Notice that we not only need the xi's to be at least 0, but the greatest of them must be no more than $1$.

This can be written as the following, because exponentiating and then taking the log is the same as the original expression. Don't apply the exponentiation-logarithm to the whole expression but rather to the specific part.$$\begin{align}L(\varphi;\textbf x)&=\mathbb 1_{\min (x_i)>0}\mathbb 1_{\max (x_i)<1}\exp\left\{\log \left(\varphi ^n\prod_{i=1}^n x_i^{\varphi-1}\right)\right\}\\ &=\mathbb 1_{\min (x_i)>0}\mathbb 1_{\max (x_i)<1}\exp\left\{n\log \varphi+\sum_{i=1}^n \log x_i^{\varphi-1}\right\}\\ &=\mathbb 1_{\min (x_i)>0}\mathbb 1_{\max (x_i)<1}\exp\left\{n\log \varphi+(\varphi - 1)\sum_{i=1}^n \log x_i\right\}\end{align}$$

We have $$\begin{align}h(x)&=\mathbb 1_{\min (x_i)>0}\mathbb 1_{\max (x_i)<1}\\ B(\varphi)&=-n\log \varphi\\ T(x)&=\sum_i \log x_i\\ \eta(\varphi)&=\varphi -1\end{align}$$

so $\sum_i \log x_i$ is a sufficient statistic by the factorization theorem. Note that the exponential family likelihood directly shows that $T(x)$ is the sufficient statistic as a result of the factorization theorem. So yes the form that the exponential family density is in allows you to conclude that $T(\textbf x)$ is the sufficient statistic, because $\varphi$ depends on $\textbf x$ only through $T(\textbf x)$. Also some linear transformation of a sufficient statistic is still sufficient so $-\sum_i \log x_i$ is sufficient.

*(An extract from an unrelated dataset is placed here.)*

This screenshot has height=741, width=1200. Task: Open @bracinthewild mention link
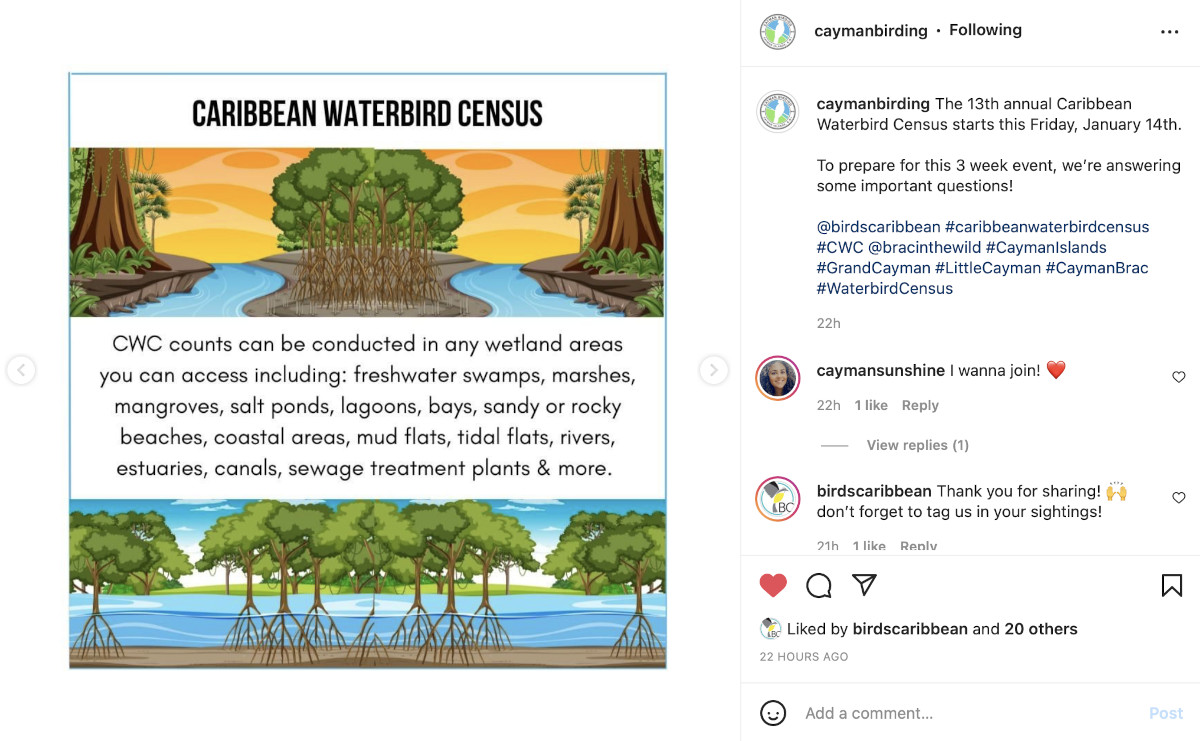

At this point you could leave it at that or further simplify

$$\begin{align}L(\varphi;\textbf x)&=\mathbb 1_{\min (x_i)>0}\mathbb 1_{\max (x_i)<1}\exp\left\{n\log \varphi+\varphi \sum_{i=1}^n \log x_i-\sum_{i=1}^n \log x_i\right\}\\ &=\mathbb 1_{\min (x_i)>0}\mathbb 1_{\max (x_i)<1}\exp\left\{-\sum_{i=1}^n \log x_i\right\}\exp\left\{n\log \varphi+\varphi \sum_{i=1}^n \log x_i\right\}\end{align}$$

with

$$\begin{align}h(x)&=\mathbb 1_{\min (x_i)>0}\mathbb 1_{\max (x_i)<1}\exp\left\{-\sum_{i=1}^n \log x_i\right\}\\ B(\varphi)&=-n\log \varphi\\ T(x)&=\sum_i \log x_i\\ \eta(\varphi)&=\varphi \end{align}$$

so as you can see there is more than one way to factorize (the difference being $\eta(\varphi)$), however the conclusion remains the same.

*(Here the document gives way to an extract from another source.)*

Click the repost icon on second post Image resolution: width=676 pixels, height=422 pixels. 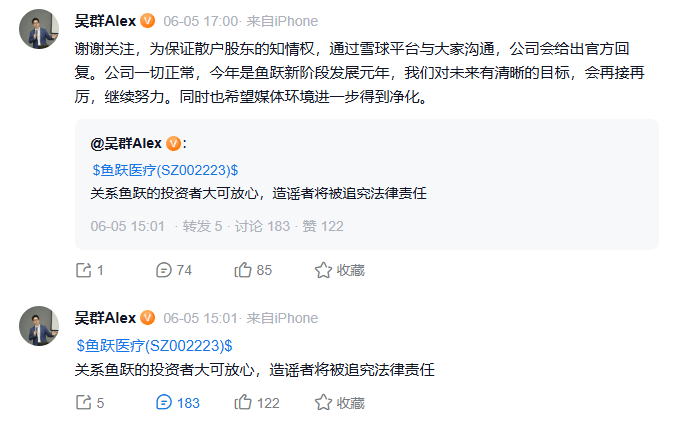(84, 403)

In any case writing the likelihood in these forms shows that the pdf is part of the one-parameter exponential family based on the theorem cited.

Answer 2

I think I can give a short concise answer. A pdf/pmf belongs to exponential family if you can write it in the form $$c(\theta)h(x)\exp(\sum_{i=1}^{k}w_i(\theta)t_i(x))$$ Further if $\theta=(\theta_1,\theta_2,...,\theta_d)$ and $d\leq k$ then $(\sum_{j=1}^{n}t_1(X_j), \sum_{j=1}^{n}t_2(X_j),...,\sum_{j=1}^{n}t_k(X_j))$ is sufficient for $\theta=(\theta_1,\theta_2,...,\theta_d)$. Now you have the pdf $$\varphi x^{\varphi-1}$$ where $\varphi>0$ and $0<x<1$ hence in this case $\theta\equiv \varphi$ which can be written as $$\varphi\exp((\varphi-1)\log x)$$ where $c(\theta)\equiv\theta\equiv \varphi$, $h(x)\equiv 1$, $k=1$, $w_1(\theta)\equiv w_1(\varphi)\equiv(\varphi-1)$ and $t_1(x)=\log x$. Hence it belongs to one-parameter exponential family. Also here $d=1=k$ therefore $\sum_{i=1}^{n}\log X_i$ is sufficient for $\varphi$ and any one-to-one function of sufficient statistic is also sufficient hence $\sum_{i=1}^{n}-\log (X_i)$ is also sufficient.